(Records contained in a dataset)
BEGIN
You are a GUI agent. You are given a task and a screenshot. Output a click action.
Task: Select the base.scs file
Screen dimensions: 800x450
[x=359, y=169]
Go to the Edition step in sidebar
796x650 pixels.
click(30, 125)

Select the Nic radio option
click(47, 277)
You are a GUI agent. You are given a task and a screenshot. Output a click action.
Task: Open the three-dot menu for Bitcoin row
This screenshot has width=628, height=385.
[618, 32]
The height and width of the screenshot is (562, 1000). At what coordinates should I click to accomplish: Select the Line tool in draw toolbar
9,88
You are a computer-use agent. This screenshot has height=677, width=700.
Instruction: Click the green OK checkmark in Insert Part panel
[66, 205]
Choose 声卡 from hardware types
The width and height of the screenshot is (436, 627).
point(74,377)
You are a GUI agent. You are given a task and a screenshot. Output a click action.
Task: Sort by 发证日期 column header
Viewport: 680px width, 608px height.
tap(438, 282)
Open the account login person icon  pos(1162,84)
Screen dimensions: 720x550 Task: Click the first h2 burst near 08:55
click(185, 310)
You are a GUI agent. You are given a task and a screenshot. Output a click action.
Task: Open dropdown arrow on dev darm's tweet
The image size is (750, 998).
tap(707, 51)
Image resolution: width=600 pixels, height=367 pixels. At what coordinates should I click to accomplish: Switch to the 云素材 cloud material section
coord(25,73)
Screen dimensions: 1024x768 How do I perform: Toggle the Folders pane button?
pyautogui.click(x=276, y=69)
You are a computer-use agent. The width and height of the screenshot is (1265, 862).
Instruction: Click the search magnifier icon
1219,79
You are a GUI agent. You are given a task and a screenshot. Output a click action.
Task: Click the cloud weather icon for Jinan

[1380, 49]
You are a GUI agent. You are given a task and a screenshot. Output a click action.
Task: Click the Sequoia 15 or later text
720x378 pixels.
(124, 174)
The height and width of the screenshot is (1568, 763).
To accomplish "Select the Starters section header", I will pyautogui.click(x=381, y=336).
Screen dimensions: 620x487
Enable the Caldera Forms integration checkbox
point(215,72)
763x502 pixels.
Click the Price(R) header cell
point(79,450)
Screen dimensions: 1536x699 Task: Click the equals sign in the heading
END
▶ _Task directions_:
What you give back should be the lines from the one with "Image resolution: width=600" to the end of the data, copied exactly, both ends included.

▶ _Answer_:
Image resolution: width=600 pixels, height=367 pixels. At what coordinates should I click to accomplish: Switch to the 云素材 cloud material section
coord(25,73)
Screen dimensions: 1024x768 How do I perform: Toggle the Folders pane button?
pyautogui.click(x=276, y=69)
You are a computer-use agent. The width and height of the screenshot is (1265, 862).
Instruction: Click the search magnifier icon
1219,79
You are a GUI agent. You are given a task and a screenshot. Output a click action.
Task: Click the cloud weather icon for Jinan

[1380, 49]
You are a GUI agent. You are given a task and a screenshot. Output a click action.
Task: Click the Sequoia 15 or later text
720x378 pixels.
(124, 174)
The height and width of the screenshot is (1568, 763).
To accomplish "Select the Starters section header", I will pyautogui.click(x=381, y=336).
Screen dimensions: 620x487
Enable the Caldera Forms integration checkbox
point(215,72)
763x502 pixels.
Click the Price(R) header cell
point(79,450)
Screen dimensions: 1536x699 Task: Click the equals sign in the heading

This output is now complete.